* _Exercise goal_: If pictures appear in the lines below, skip them and copy exactly the lines from the one containing "The width and height of the screenshot is (320, 206)." through the one containing "Click the print icon in editor toolbar", and nothing else.

··· Stored data

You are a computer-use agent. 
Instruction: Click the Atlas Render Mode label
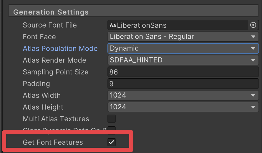coord(54,60)
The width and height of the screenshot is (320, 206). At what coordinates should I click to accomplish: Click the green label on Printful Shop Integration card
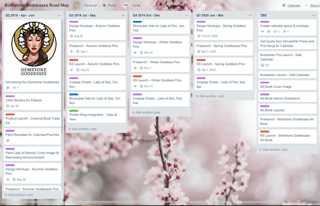click(74, 111)
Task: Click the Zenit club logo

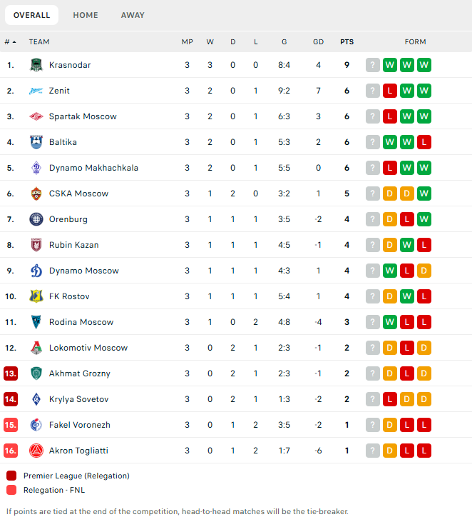Action: [36, 91]
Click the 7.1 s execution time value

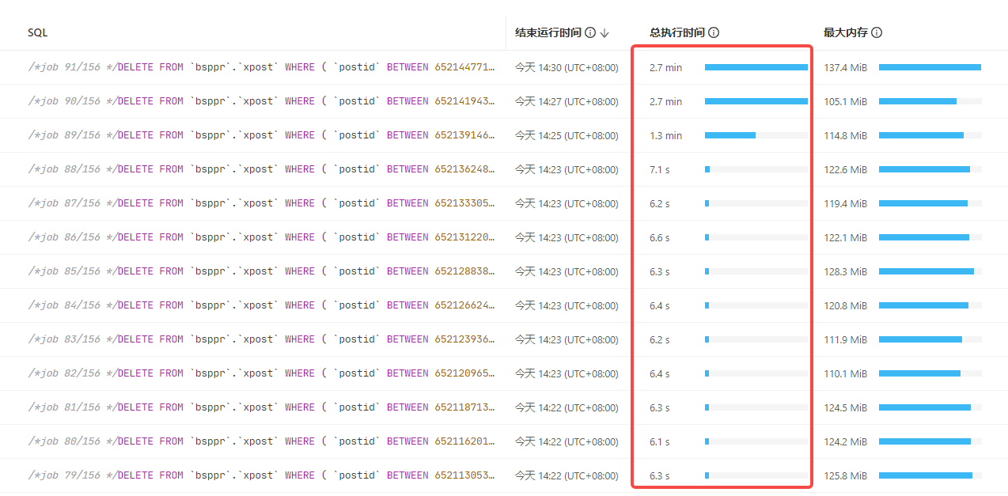tap(661, 169)
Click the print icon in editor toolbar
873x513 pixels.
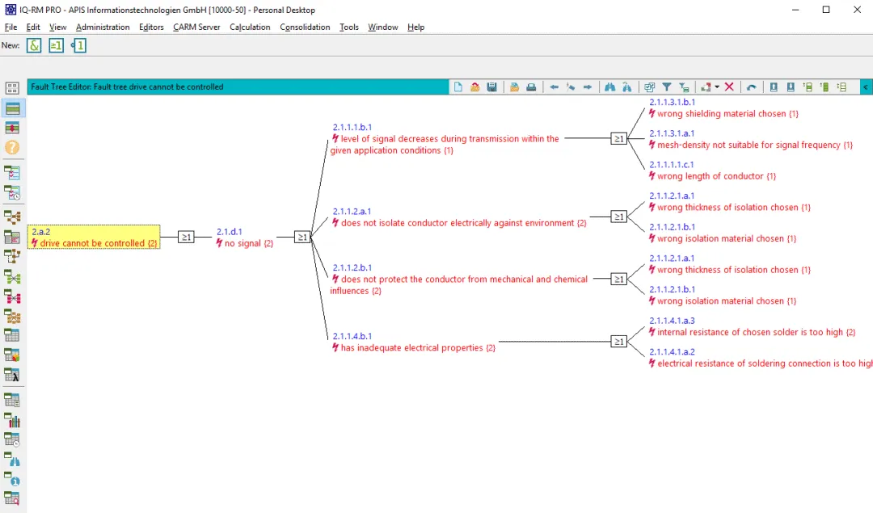(531, 86)
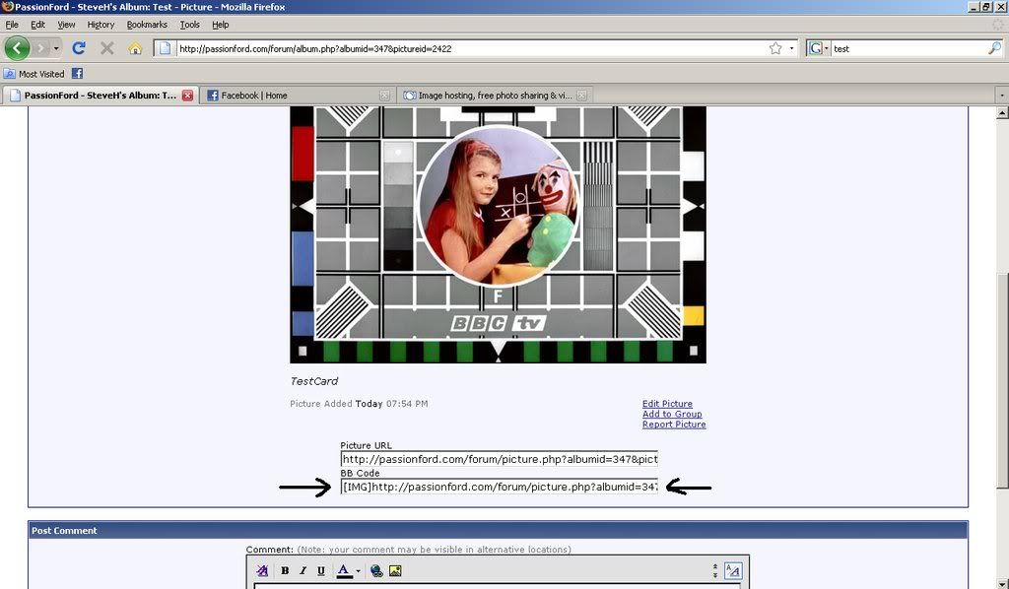The height and width of the screenshot is (589, 1009).
Task: Toggle Underline in the comment editor
Action: 321,570
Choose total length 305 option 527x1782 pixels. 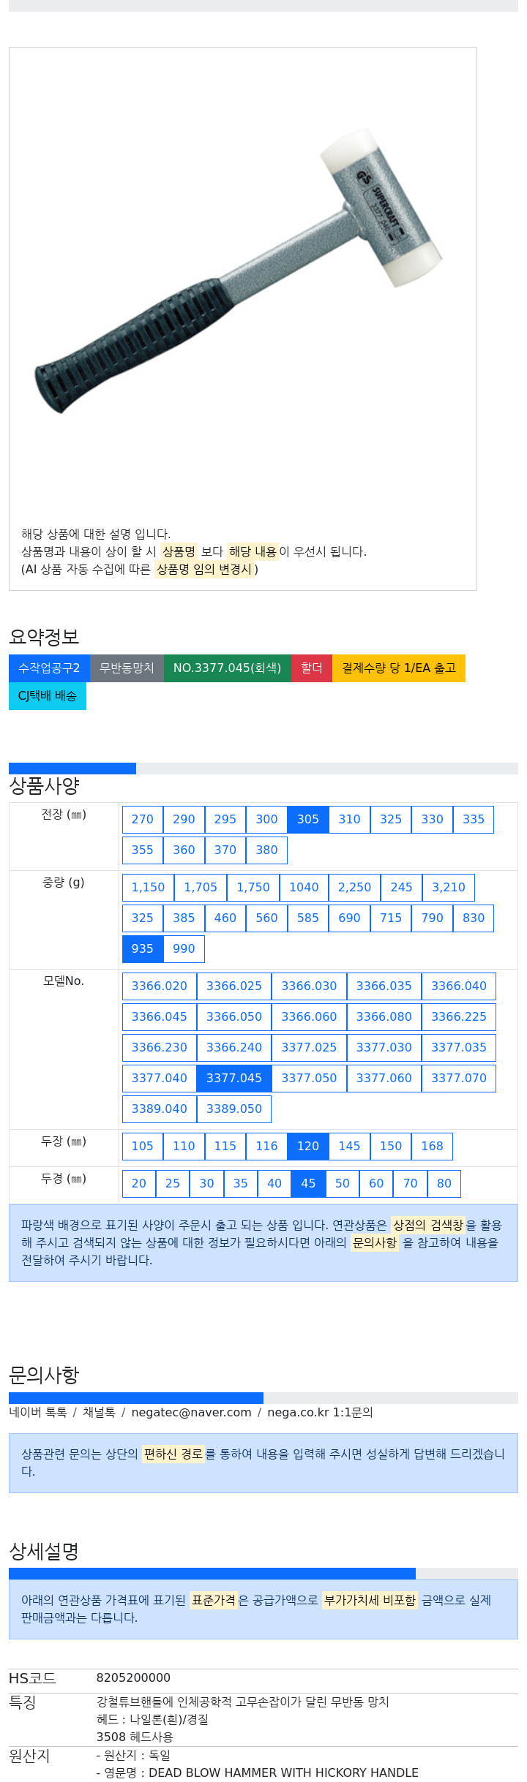coord(308,820)
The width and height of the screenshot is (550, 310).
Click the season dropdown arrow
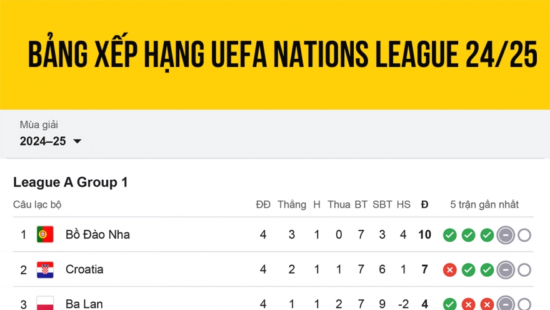[x=78, y=142]
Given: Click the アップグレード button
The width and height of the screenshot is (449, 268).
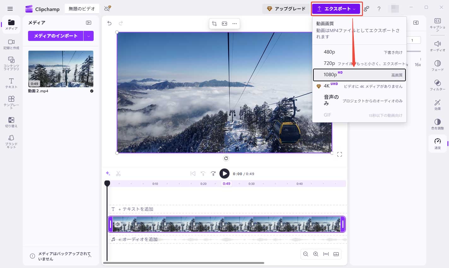Looking at the screenshot, I should click(x=286, y=9).
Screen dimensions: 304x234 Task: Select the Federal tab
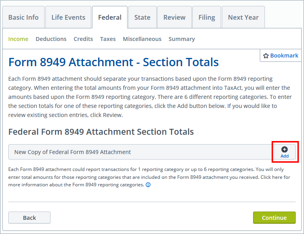[110, 17]
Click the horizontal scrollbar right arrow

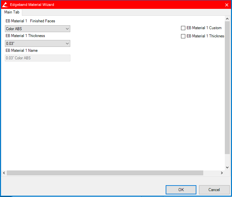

······

* _Exercise solution_:
The width and height of the screenshot is (320, 206). At what coordinates should I click to accomplish: Click the green label on Printful Shop Integration card
click(74, 111)
Task: Click the Zenit club logo

Action: [36, 91]
Click the 7.1 s execution time value

tap(661, 169)
Click the print icon in editor toolbar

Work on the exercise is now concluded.